No ano passado, num ano que foi particularmente duro, dei por mim a sentir-me tão sozinha que não sabia se havia como dar a volta a isso e puxar amigos para aquela bolha — se é que era justo puxá-los para lá. E então comecei a pensar muito sobre amizades. O papel que têm na nossa vida, a forma injusta como as tomamos por garantidas e as maltratamos, a necessidade de afastamento em algumas fases em que precisamos de fazer as pazes com a evolução que ambos estamos a ter e que nos está a levar para lugares diferentes.
Também por isto, tenho procurado cada vez perspetivas sobre amizade. Em ficção encontrei refúgio na tetralogia da Elena Ferrante, mas quando vi Friendaholic achei que era uma boa maneira de sair da ficção para a não-ficção neste tema. Neste livro a Elizabeth Day, que é jornalista e romancista, traz-nos uma espécie de livro de memórias focado nas suas amizades. Enquanto vai falando de cada amizade que marcou a sua vida, a autora explica também o ponto da sua vida em que estava, algo que permite compreender o papel daquela amizade de uma forma um bocadinho diferente.
A Elizabeth Day é um bocadinho o meu oposto: faz amigos facilmente e tem até uma grande necessidade de fazer amigos, daí apelidar-se de friendaholic. Ao mesmo tempo parece-me que percebe também o nível diverso de superficialidade que cada amizade exige e há até aquela ideia de certas amizades fizeram todo o sentido em determinada altura, mas depois percebes que se calhar havia ali camadas que mostravam que nunca passaria dali.
Acho que isso se deve a que grande parte da discussão cultural em torno da amizade — especialmente sobre a amizade feminina — afirma que a amizade tem de ser priorizada acima de tudo e que, se não continuarmos a alimentar as nossas amizades exatamente da forma que sempre fizemos, independentemente do que se nos atravessar na vida, somos nós que falhamos. Nós é que somos a má amiga. Somos nós que decidimos escolher uma coisa ou uma pessoa em vez da nossa grande amiga.
Gostei do conteúdo e da escrita descontraída, mas a tradução desiludiu algumas vezes e traduzirem “reader” por “a leitora ou o leitor” acabou por transmitir mais ruído do que a sensação de inclusão. Gostei de a Elizabeth incluir também excertos de conversas que teve com os amigos, porque é algo que enriquece a perspetiva dela e dá também a perspetiva da pessoa sobre quem estamos a ler. Também achei um toque interessante no final do capítulo haver um texto curto de outra pessoa sobre amizade numa perspetiva que encaixa naquilo que a autora estava a partilhar.

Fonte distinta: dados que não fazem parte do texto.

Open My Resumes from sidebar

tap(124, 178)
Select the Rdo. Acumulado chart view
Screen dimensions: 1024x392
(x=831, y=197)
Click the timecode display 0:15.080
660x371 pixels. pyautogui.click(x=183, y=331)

Houve dois relatos da autora de que gostei um bocadinho mais: a questão de ter amigas que são mães (quando ela tem problemas de fertilidade) e a amizade dela que teve um problema de saúde muito grave, obrigando a uma operação delicada ao cérebro. Só tenho uma amiga que é mãe, mas pensei logo nela porque ainda há poucos dias a tinha obrigado a nunca mais me pedir desculpa por demorar a responder a mensagens. A maternidade não é uma questão para mim neste momento, embora saiba já que o meu útero tem um problemazito no qual pensarei quando (e se) chegar a altura, e não sei quando (ou se) terei mais amigos a serem pais, mas foi logo um tema que me tocou porque é algo em que penso algumas vezes.

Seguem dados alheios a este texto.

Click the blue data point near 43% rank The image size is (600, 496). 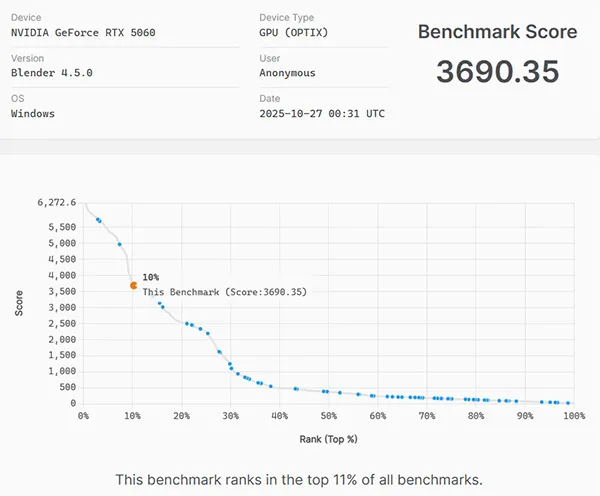tap(295, 388)
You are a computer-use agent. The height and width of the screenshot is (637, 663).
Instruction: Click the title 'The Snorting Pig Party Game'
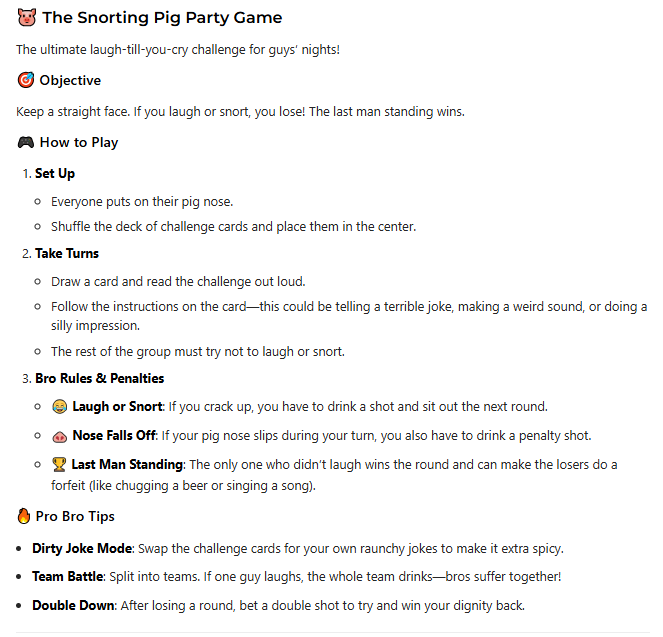pos(162,18)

Sinto que se fala muito sobre relações interpessoais no campo romântico e sexual — e eu adoro isso —, mas acho que às vezes precisávamos de falar mais sobre amizade. Os amigos são muitas vezes os cabos de aço que nos agarram ao mundo e, sem eles, nada seria igual. Uma vez, em plena situação de gaslighting, a outra pessoa disse-me que queria que eu fizesse mais amigas. Não era amigos, era amigas. Mas para mim nunca se tratou de quantidade: a altura em que senti que tinha mais amigos também foi a altura em que senti que tinha menos pessoas com quem contar.
E eu sei que às vezes não mando tantas mensagens quanto devia. Que quando estou mais ansiosa ou mais assoberbada com a vida desligo. Que nem sempre sou a pessoa mais fácil. Mas os amigos são mesmo aquilo que nos agarra quando tudo o resto treme. No fundo, o que os edifícios precisam para se precaver de terramotos é de amigos (pronto, não é, desculpem, se fossem meus amigos não me estavam a julgar agora). E se nos esforçamos tanto para aprender a trabalhar a relação connosco próprios e com os nossos pares sexuais e românticos, se calhar precisamos de aprender a trabalhar também estas relações.

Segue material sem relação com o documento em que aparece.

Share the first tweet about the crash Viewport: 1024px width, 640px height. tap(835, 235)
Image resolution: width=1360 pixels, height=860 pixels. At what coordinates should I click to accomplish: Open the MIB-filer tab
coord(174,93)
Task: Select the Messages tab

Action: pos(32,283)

No final, é isso que a amizade mais verdadeira faz. Oferece a promessa de compreensão, de transformação, de realinhamento planetário. Dá-nos essa qualidade mais essencial: dá-nos esperança.
Título original: Friendaholic: Confessions of a Friendship Addict
Título em português: Friendaholic: Viciada em Amizade
Autora: Elizabeth Day
Ano: 2023
À data desta publicação, o livro estava incluído no catálogo Kobo Plus.